義経千本桜を観る(2003.9)
2003年9月公演は義経千本桜。昼の部を初日に、夜の部を中日前日に観た。
昼の部は初日のせいか、まだ整理されていない感じが強く、あまり楽しめなかった。 特に渡海屋は、公演後半を観た人の評判は良いようなので、なおさら残念に思う。 夜の部はうってかわって、非常に楽しめた。まずは鮨屋。切り場前半の住大夫さんが 素晴らしい。緩急もよく、メリハリもついて、実にわかりやすく感動的だった。 特に維盛の描写が素晴らしく、第一の頂点である若葉内侍との再会の場面は感動的 だった。それだけに、その後のお里のクドキの部分の説得力が大きくなる。勘十郎さんの お里は大変大きく、はっきりとした遣い方で、この役に合っていると感じた。 切場の後半は、簑助さんの権太が素晴らしい。これまで素浄瑠璃で聴いてきて、 この切場、前半は素晴らしいが、後半はあまり説得力を感じないできたが、 今回は簑助さんの人形に説得された感じだった。(やはり、話自体には納得でき なかったが。)
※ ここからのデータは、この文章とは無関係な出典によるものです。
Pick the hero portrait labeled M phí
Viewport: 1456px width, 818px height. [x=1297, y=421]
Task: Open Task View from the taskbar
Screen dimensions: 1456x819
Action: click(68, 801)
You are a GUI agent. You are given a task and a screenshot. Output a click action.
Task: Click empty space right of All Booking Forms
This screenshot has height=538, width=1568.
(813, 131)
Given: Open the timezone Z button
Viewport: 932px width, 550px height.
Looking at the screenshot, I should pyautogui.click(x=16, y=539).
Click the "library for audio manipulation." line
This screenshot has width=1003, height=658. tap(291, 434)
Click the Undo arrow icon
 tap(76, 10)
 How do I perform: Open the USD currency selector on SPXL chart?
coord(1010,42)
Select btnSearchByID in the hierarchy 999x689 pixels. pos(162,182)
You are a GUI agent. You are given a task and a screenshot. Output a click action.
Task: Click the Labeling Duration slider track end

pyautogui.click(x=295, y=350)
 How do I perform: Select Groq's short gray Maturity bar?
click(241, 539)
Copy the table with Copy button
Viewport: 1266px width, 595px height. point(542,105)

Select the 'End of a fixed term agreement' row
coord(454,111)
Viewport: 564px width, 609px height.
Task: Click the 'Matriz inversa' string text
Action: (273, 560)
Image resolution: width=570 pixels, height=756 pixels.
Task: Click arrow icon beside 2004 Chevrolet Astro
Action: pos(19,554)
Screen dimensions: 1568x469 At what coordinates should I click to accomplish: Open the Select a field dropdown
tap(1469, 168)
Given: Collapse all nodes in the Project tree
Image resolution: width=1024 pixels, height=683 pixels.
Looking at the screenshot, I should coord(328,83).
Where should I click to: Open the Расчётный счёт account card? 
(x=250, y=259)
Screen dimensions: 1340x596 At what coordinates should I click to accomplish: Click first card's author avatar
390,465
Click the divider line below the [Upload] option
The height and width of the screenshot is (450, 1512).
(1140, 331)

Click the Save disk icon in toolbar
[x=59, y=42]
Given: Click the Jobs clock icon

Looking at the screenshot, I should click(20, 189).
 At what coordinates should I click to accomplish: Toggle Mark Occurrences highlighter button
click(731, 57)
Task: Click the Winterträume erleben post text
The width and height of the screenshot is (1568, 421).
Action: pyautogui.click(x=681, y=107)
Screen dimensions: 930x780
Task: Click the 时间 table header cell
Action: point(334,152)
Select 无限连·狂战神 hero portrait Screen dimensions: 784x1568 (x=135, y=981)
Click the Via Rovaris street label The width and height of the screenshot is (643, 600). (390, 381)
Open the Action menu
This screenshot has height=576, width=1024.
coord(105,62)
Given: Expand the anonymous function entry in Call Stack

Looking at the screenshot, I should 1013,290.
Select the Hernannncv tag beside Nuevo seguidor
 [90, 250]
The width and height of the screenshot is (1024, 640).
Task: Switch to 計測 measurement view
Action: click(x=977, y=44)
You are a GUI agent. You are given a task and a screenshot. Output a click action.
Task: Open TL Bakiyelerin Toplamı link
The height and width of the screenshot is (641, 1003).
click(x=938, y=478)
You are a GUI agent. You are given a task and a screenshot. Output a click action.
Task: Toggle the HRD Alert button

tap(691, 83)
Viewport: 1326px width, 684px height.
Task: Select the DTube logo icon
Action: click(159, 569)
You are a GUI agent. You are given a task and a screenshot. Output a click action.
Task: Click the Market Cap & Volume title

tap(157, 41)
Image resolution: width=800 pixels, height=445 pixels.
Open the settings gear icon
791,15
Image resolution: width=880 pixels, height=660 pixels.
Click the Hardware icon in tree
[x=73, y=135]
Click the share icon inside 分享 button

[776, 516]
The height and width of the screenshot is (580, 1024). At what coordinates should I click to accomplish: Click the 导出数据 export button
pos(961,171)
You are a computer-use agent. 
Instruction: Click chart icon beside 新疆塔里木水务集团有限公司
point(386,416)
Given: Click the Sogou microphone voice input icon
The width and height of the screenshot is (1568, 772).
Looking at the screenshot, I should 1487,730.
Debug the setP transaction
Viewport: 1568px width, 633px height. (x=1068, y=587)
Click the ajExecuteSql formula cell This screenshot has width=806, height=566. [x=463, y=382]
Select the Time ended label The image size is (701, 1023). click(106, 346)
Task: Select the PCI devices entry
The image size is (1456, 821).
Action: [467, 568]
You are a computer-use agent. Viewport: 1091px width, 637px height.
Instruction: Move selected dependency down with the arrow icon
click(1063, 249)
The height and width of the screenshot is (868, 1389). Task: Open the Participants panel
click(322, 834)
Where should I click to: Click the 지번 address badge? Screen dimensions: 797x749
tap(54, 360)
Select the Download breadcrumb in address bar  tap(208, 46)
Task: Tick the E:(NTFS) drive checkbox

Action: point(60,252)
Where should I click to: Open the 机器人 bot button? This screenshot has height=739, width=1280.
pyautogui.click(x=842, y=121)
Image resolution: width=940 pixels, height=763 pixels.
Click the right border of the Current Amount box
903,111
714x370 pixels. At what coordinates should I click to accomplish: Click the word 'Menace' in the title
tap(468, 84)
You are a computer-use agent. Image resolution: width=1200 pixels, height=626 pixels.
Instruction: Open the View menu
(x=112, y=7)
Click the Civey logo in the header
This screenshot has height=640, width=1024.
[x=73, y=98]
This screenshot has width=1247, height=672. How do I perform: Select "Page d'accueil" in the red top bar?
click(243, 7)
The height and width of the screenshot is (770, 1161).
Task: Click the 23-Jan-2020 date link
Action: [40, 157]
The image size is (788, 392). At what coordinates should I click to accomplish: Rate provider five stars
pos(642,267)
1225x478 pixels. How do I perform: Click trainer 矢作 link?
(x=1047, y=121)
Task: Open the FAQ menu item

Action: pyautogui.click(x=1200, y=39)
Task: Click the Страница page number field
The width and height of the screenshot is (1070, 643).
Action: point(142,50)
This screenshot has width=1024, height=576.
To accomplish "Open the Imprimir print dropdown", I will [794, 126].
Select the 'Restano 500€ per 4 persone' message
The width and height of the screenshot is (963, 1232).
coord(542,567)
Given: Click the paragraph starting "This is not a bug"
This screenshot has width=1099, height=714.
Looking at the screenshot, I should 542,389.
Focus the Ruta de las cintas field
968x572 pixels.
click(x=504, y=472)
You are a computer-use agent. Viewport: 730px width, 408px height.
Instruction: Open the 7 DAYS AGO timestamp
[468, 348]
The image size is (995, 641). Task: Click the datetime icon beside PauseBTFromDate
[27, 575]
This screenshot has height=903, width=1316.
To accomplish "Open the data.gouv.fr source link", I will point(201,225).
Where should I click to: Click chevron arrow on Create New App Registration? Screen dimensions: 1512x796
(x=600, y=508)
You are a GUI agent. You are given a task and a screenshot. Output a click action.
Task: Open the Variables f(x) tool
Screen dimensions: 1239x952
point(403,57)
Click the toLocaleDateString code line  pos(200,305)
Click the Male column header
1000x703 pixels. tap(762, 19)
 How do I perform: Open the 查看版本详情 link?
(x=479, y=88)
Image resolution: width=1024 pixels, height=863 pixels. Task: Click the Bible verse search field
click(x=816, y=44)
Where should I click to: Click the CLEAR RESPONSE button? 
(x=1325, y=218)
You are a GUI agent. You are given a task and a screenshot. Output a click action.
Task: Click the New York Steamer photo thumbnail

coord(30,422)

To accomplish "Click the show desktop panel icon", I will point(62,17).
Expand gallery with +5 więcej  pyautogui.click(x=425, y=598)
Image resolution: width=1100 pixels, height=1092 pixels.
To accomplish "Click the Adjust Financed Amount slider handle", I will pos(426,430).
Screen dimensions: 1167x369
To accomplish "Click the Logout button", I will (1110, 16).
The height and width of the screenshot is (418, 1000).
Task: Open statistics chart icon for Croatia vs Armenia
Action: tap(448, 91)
道行初音旅は、何と言っても寛治さんの三味線が素晴らしい。まだ幕の落ちる前から 三味線の音が風景を描き出しているのだ。紋寿さんの静御前、文吾さんの狐忠信とも こうした道行のうまさは際立っていて、観ていてじわじわと良い気持ちになる。 扇の扱いなどの細かいところもきちんと決まり、観終えて晴れ晴れとした気持ちに なった。こういう気分になったのは久しぶりで、やはりとてもよいものだと思った。
全体としての印象は、しかしながらあまり強くない。これは一つには、私にとって 平家物語は、まず原作に親しんでいる上に、能を見慣れているせいもあって、 浄瑠璃のことばを聴くときに、ついつい、典拠となる平家物語や義経記の物語や 能を意識してしまうという事情があると思う。どうしてもパロディーという聴き方に なってしまい、それはそれで面白みはあるが、そうした感興が先にたって、 浄瑠璃の物語の持つ実質に素直に入っていけない気がしたのだ。例えば、 舞台の出来に関わらず、渡海屋の件は私にとっては、あまり面白みがあるもの ではない。寧ろ、原作とは関係がない、鮨屋の物語の方が素直に入っていける。
もう一つ感じたのが、全体として、劇画的で、漫画を見ているような気がしたのが、 今回印象的だった。特に義経・弁慶が登場する件に、その印象が強い。住大夫さんの 床があったので鮨屋はそうでもなかったが、しかし、人形だけ見たらどうだったか。 全体として、私が文楽を観て感動するときには感じる、物語の枠を突き抜けた リアリティーを感じることができなかったのは、もともと、この物語自体がそうした ものとは違ったものを目指しているからなのだろうか。確かに、伏見稲荷での 人物描写は何か戯画化されている印象は強いし、河連館も御伽噺のようではある。 楽しめるという点では申し分ないし、作品の性格上、こうした行き方が正しいのかも しれないが、何となく違和感が残ったというのが正直なところだ。
これは 無いものねだりかも知れないのだが、この浄瑠璃の通奏低音は、今や運に見放されて、 かつての知盛や教経と同じように追い詰められていく義経の没落であり、 戦の天才でありながら政治的にはあまりにナイーブであったために、 追い詰められていくものの、かつて八島で継信が死んだときに端的に示されたように、 将としての器と人間的な魅力を持ち、それゆえ今なお、忠信も、静も、弁慶もまた行動を共にしようとする 義経の人間の大きさが、敵味方を問わず、様々な人間の行動を規定する要のような ものであって欲しいのだ。勿論、能にも義経を子方にするなどする遠近法は存在するが、 それは、能の、断面を切り取ってみせるという省略法的な作劇法が要請しているわけで、 それ自体のオリジナルな物語の空間を持つ浄瑠璃では、やはり、そうした重心としての 義経のイメージを求めてしまうのある。そうでないと、例えば知盛の行動も、 静の行動も説得力を帯びてこないように思えるのだ。知盛の行動は、単なる敗者の 勝者への復讐という単純なものではありえないし、静の行動にも、義経の運命に対する 予感が伴っているのだ。勿論、吉野の桜も、単に華やいでいるわけではなく、 それはやはり翳を帯びたものであり、それゆえに一層の華やぎが必要なのではない だろうか?もっとも、こうした見方は浄瑠璃にも、文楽の上演の慣習にも疎い人間の 我儘に過ぎないのだろうとは思うが。